> [Task data]:
══════════════════════════════

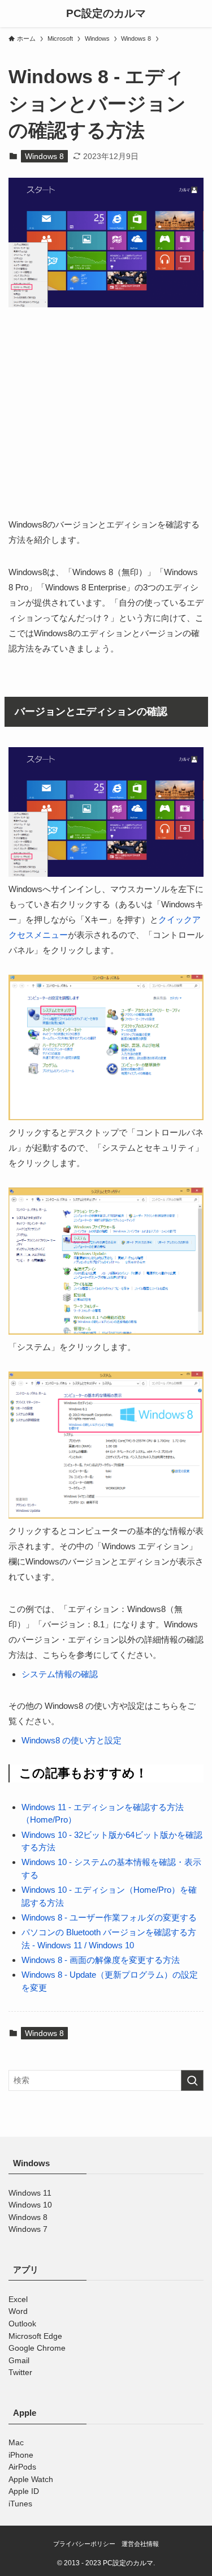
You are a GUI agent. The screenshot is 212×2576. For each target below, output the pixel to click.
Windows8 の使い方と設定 (71, 1740)
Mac (16, 2442)
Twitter (20, 2373)
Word (18, 2312)
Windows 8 (44, 156)
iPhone (20, 2455)
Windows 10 (30, 2205)
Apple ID (23, 2492)
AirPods (22, 2467)
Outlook (22, 2324)
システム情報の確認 (59, 1674)
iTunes (20, 2504)
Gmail (18, 2360)
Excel (18, 2299)
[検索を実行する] (192, 2080)
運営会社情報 (140, 2543)
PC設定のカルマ (106, 13)
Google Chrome (37, 2348)
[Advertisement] (106, 420)
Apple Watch (30, 2479)
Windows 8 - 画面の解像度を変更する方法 (100, 1960)
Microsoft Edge (35, 2336)
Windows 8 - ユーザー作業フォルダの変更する (109, 1917)
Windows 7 (27, 2229)
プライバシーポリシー (84, 2543)
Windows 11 (29, 2193)
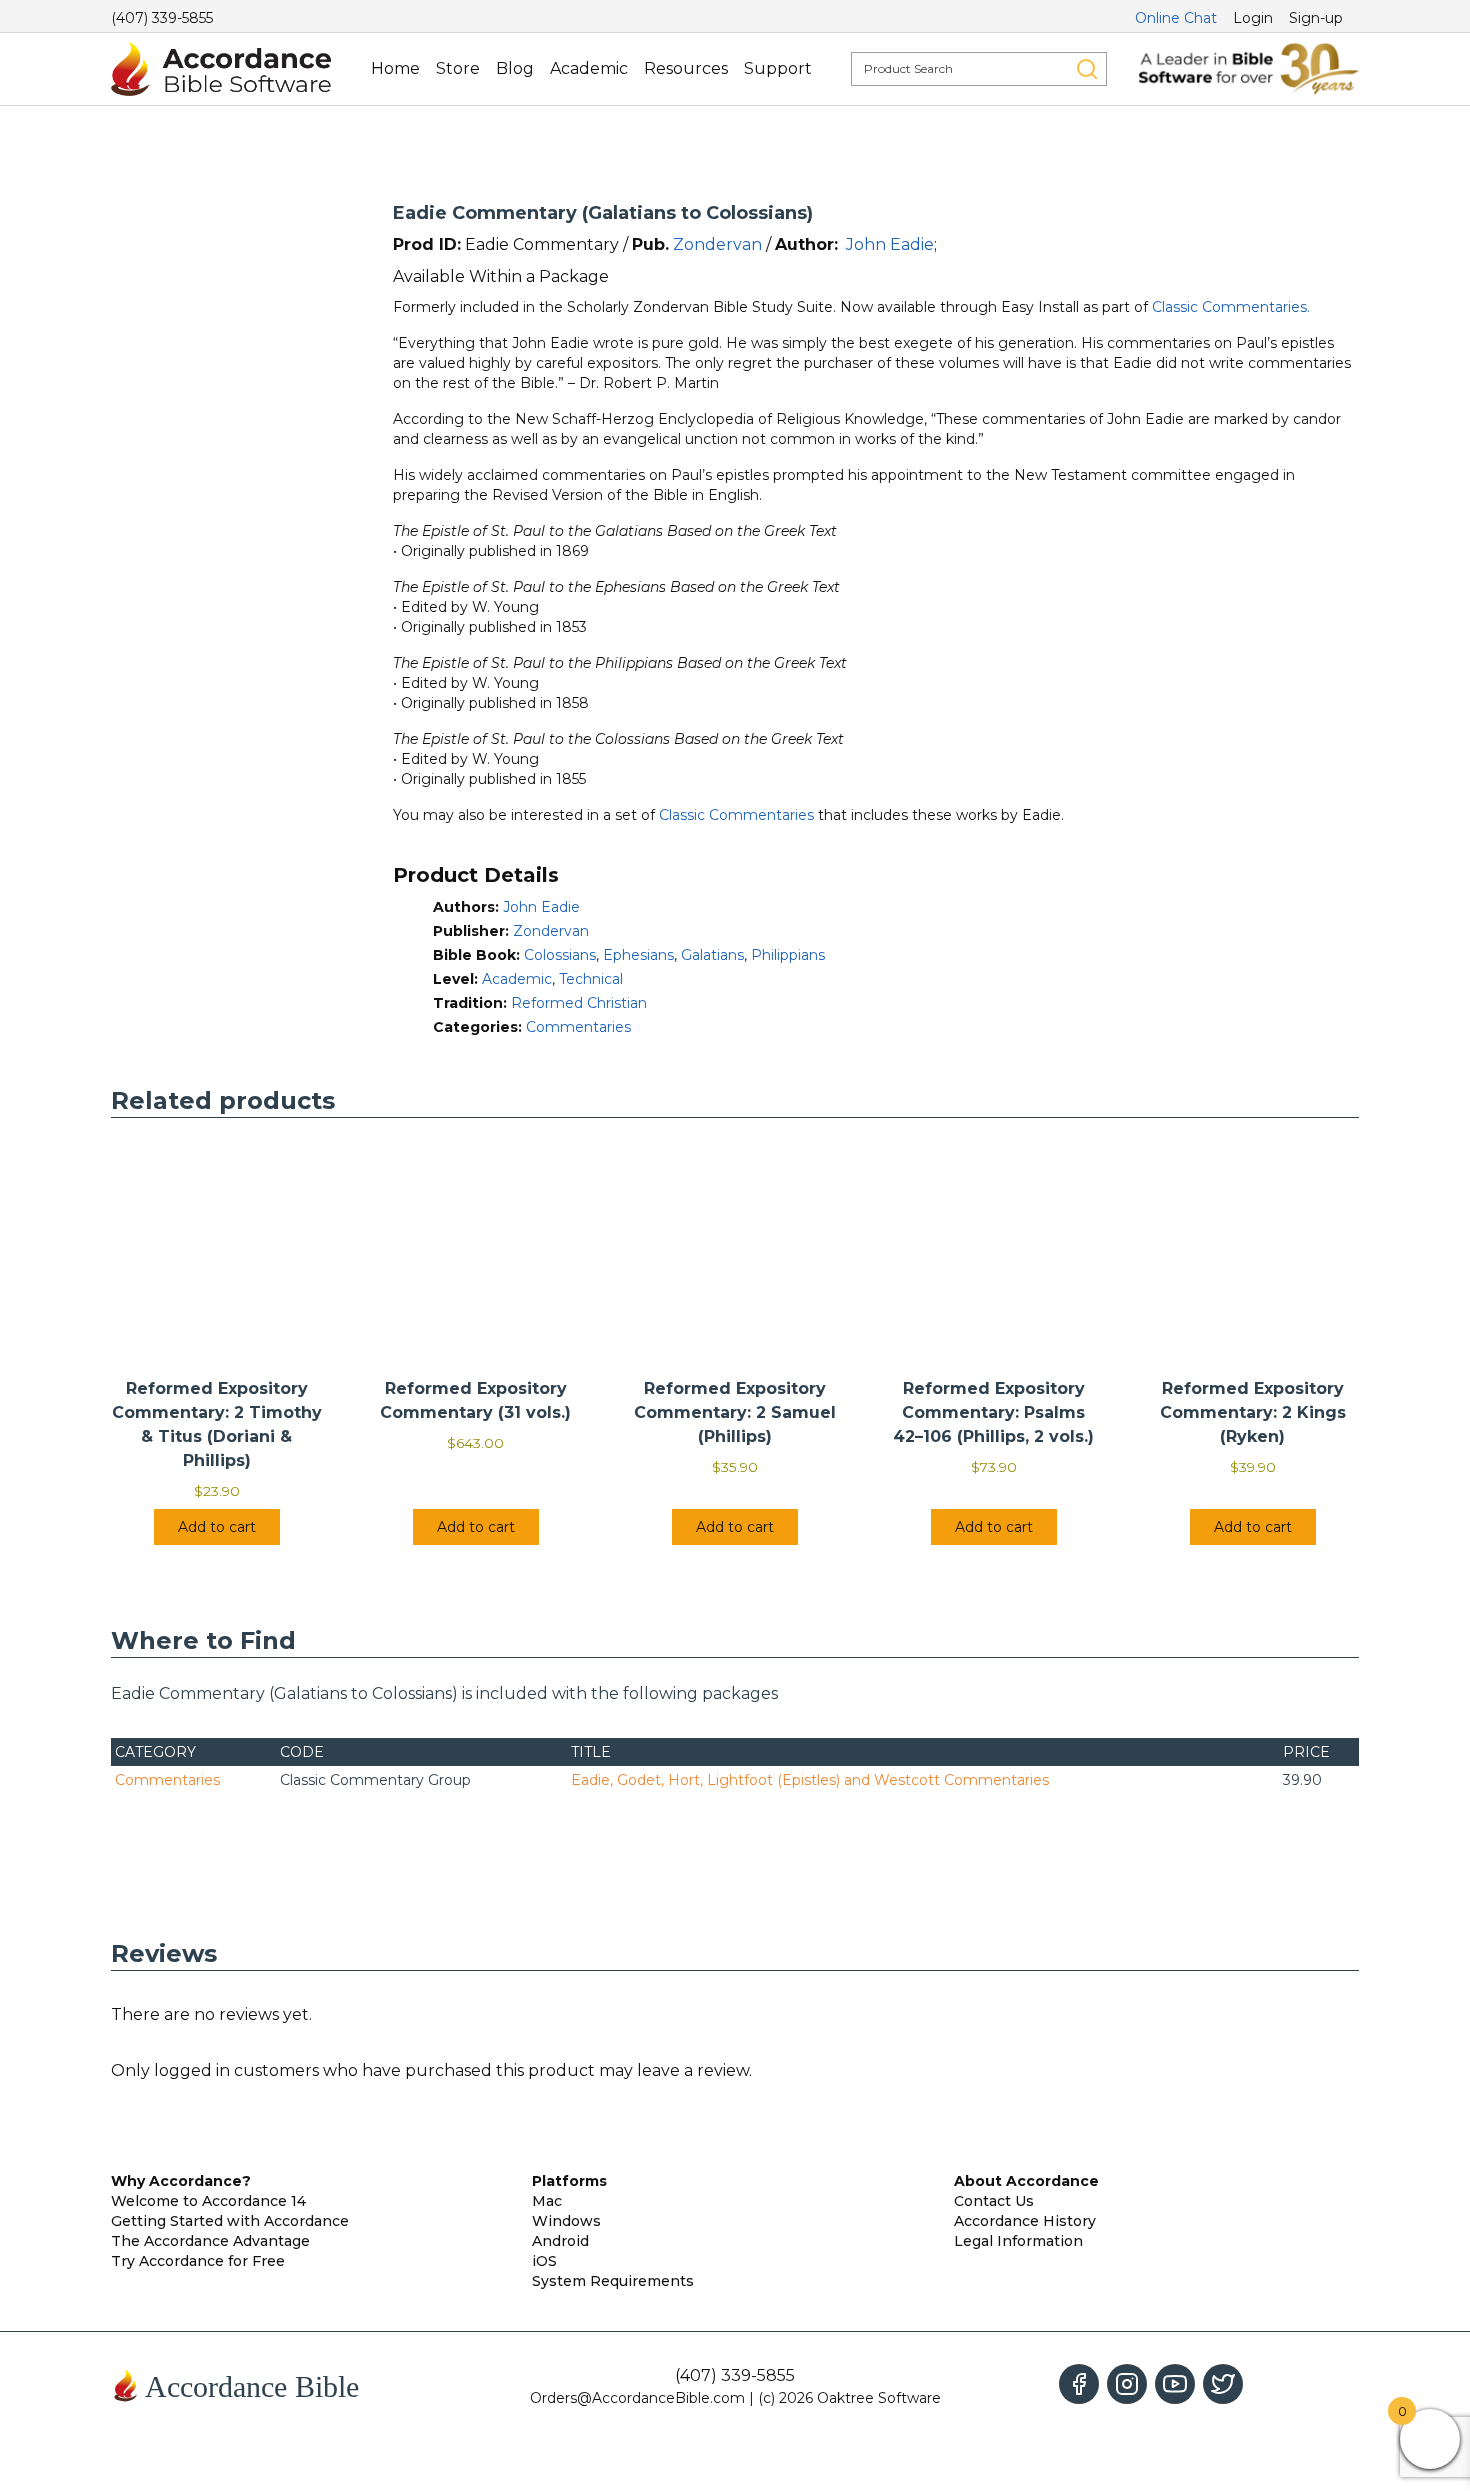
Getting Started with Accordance (230, 2221)
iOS (544, 2261)
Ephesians (638, 955)
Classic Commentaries (736, 815)
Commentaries (578, 1027)
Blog (515, 68)
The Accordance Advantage (210, 2241)
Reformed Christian (579, 1003)
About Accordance (1026, 2181)
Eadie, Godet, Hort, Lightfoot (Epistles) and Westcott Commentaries (810, 1780)
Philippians (788, 955)
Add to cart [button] (217, 1527)
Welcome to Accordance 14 (208, 2201)
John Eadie (890, 244)
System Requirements (613, 2281)
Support (778, 68)
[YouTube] (1175, 2384)
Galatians (712, 955)
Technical (591, 979)
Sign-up (1316, 18)
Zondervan (717, 244)
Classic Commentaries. (1231, 307)
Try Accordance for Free (198, 2261)
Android (560, 2241)
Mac (547, 2201)
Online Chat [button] (1176, 18)
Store (458, 68)
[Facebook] (1079, 2384)
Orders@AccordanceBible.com (637, 2398)
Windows (566, 2221)
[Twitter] (1223, 2384)
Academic (589, 68)
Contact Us (994, 2201)
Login (1253, 18)
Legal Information (1018, 2241)
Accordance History (1025, 2221)
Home (395, 68)
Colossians (560, 955)
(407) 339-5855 (162, 18)
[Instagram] (1127, 2384)
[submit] (1087, 69)
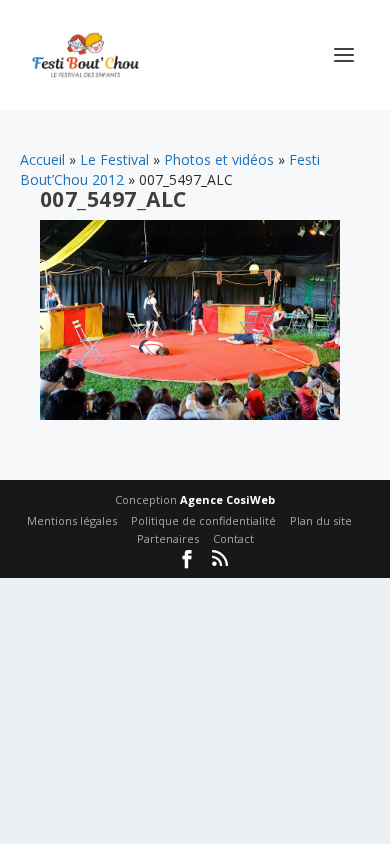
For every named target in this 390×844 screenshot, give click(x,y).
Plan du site (321, 520)
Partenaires (168, 538)
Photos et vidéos (219, 159)
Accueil (42, 159)
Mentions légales (72, 520)
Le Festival (114, 159)
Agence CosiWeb (227, 499)
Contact (233, 538)
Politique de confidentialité (203, 520)
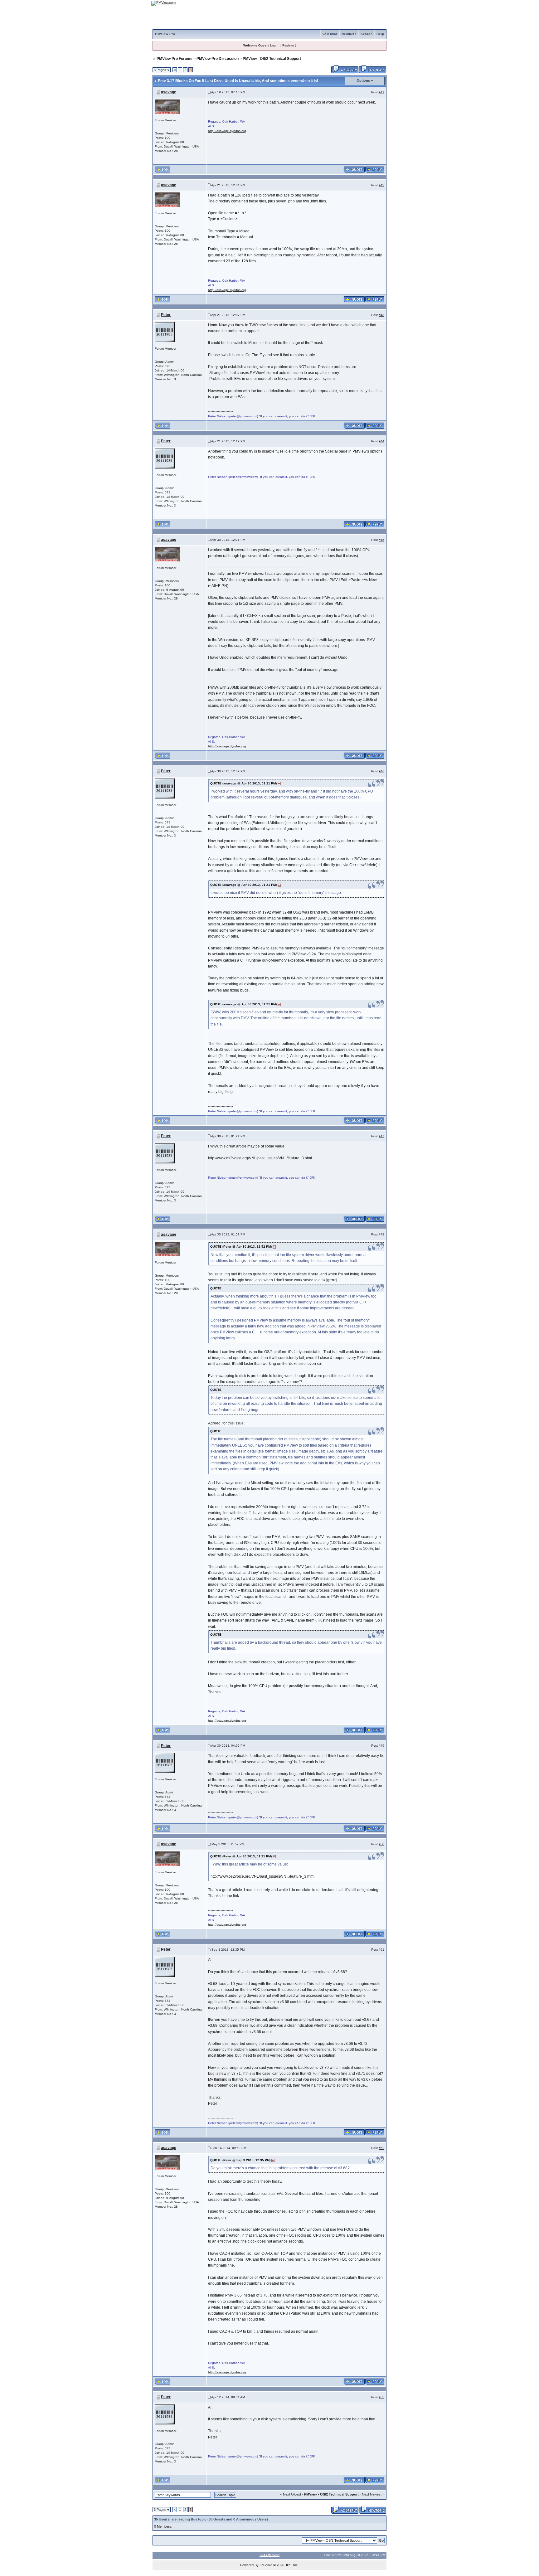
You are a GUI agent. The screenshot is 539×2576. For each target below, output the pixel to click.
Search (366, 34)
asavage (168, 92)
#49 (381, 1745)
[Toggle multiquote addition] (354, 169)
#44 (381, 441)
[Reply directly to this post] (374, 169)
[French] (378, 3)
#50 (381, 1844)
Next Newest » (373, 2494)
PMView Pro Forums (174, 58)
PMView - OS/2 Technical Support (272, 58)
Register (288, 45)
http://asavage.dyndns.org (227, 131)
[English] (361, 3)
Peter (166, 315)
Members (349, 34)
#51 (381, 1949)
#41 (381, 92)
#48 (381, 1234)
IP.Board (266, 2565)
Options (363, 80)
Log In (274, 45)
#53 (381, 2397)
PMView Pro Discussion (218, 58)
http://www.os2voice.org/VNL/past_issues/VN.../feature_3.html (260, 1158)
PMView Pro (165, 34)
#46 (381, 771)
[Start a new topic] (372, 69)
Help (380, 34)
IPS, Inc (292, 2565)
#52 (381, 2148)
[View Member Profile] (167, 106)
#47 (381, 1136)
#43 (381, 315)
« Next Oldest (290, 2494)
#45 (381, 539)
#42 (381, 185)
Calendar (330, 34)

══════════════════════════════

> [Exercise prompt]:
All entries should be restated word for word; no images belong in the copy.

> [Answer to the problem]:
You are a GUI agent. The screenshot is 212×2576. For each target below, output the pixel to click.
Windows8 の使い方と設定 (71, 1740)
Mac (16, 2442)
Twitter (20, 2373)
Word (18, 2312)
Windows 8 (44, 156)
iPhone (20, 2455)
Windows 10 (30, 2205)
Apple ID (23, 2492)
AirPods (22, 2467)
Outlook (22, 2324)
システム情報の確認 (59, 1674)
iTunes (20, 2504)
Gmail (18, 2360)
Excel (18, 2299)
[検索を実行する] (192, 2080)
運営会社情報 (140, 2543)
PC設定のカルマ (106, 13)
Google Chrome (37, 2348)
[Advertisement] (106, 420)
Apple Watch (30, 2479)
Windows 8 - 画面の解像度を変更する方法 (100, 1960)
Microsoft Edge (35, 2336)
Windows 8 - ユーザー作業フォルダの変更する (109, 1917)
Windows 7 (27, 2229)
プライバシーポリシー (84, 2543)
Windows 11 (29, 2193)
Getting Started with Accordance (230, 2221)
iOS (544, 2261)
Ephesians (638, 955)
Classic Commentaries (736, 815)
Commentaries (578, 1027)
Blog (515, 68)
The Accordance Advantage (210, 2241)
Reformed Christian (579, 1003)
About Accordance (1026, 2181)
Eadie, Godet, Hort, Lightfoot (Epistles) and Westcott Commentaries (810, 1780)
Philippians (788, 955)
Add to cart [button] (217, 1527)
Welcome to Accordance 14 (208, 2201)
John Eadie (890, 244)
System Requirements (613, 2281)
Support (778, 68)
[YouTube] (1175, 2384)
Galatians (712, 955)
Technical (591, 979)
Sign-up (1316, 18)
Zondervan (717, 244)
Classic Commentaries. (1231, 307)
Try Accordance for Free (198, 2261)
Android (560, 2241)
Mac (547, 2201)
Online Chat [button] (1176, 18)
Store (458, 68)
[Facebook] (1079, 2384)
Orders@AccordanceBible.com (637, 2398)
Windows (566, 2221)
[Twitter] (1223, 2384)
Academic (589, 68)
Contact Us (994, 2201)
Login (1253, 18)
Legal Information (1018, 2241)
Accordance History (1025, 2221)
Home (395, 68)
Colossians (560, 955)
(407) 339-5855 (162, 18)
[Instagram] (1127, 2384)
[submit] (1087, 69)
For every named target in this 390×844 screenshot, give click(x,y).
Plan du site (321, 520)
Partenaires (168, 538)
Photos et vidéos (219, 159)
Accueil (42, 159)
Mentions légales (72, 520)
Le Festival (114, 159)
Agence CosiWeb (227, 499)
Contact (233, 538)
Politique de confidentialité (203, 520)
You are a GUI agent. The screenshot is 539×2576. For each target below, output the pixel to click.
Search (366, 34)
asavage (168, 92)
#49 (381, 1745)
[Toggle multiquote addition] (354, 169)
#44 (381, 441)
[Reply directly to this post] (374, 169)
[French] (378, 3)
#50 (381, 1844)
Next Newest » (373, 2494)
PMView Pro Forums (174, 58)
PMView - OS/2 Technical Support (272, 58)
Register (288, 45)
http://asavage.dyndns.org (227, 131)
[English] (361, 3)
Peter (166, 315)
Members (349, 34)
#51 (381, 1949)
#41 (381, 92)
#48 (381, 1234)
IP.Board (266, 2565)
Options (363, 80)
Log In (274, 45)
#53 (381, 2397)
PMView Pro Discussion (218, 58)
http://www.os2voice.org/VNL/past_issues/VN.../feature_3.html (260, 1158)
PMView Pro (165, 34)
#46 (381, 771)
[Start a new topic] (372, 69)
Help (380, 34)
IPS, Inc (292, 2565)
#52 (381, 2148)
[View Member Profile] (167, 106)
#47 (381, 1136)
#43 (381, 315)
« Next Oldest (290, 2494)
#45 (381, 539)
#42 (381, 185)
Calendar (330, 34)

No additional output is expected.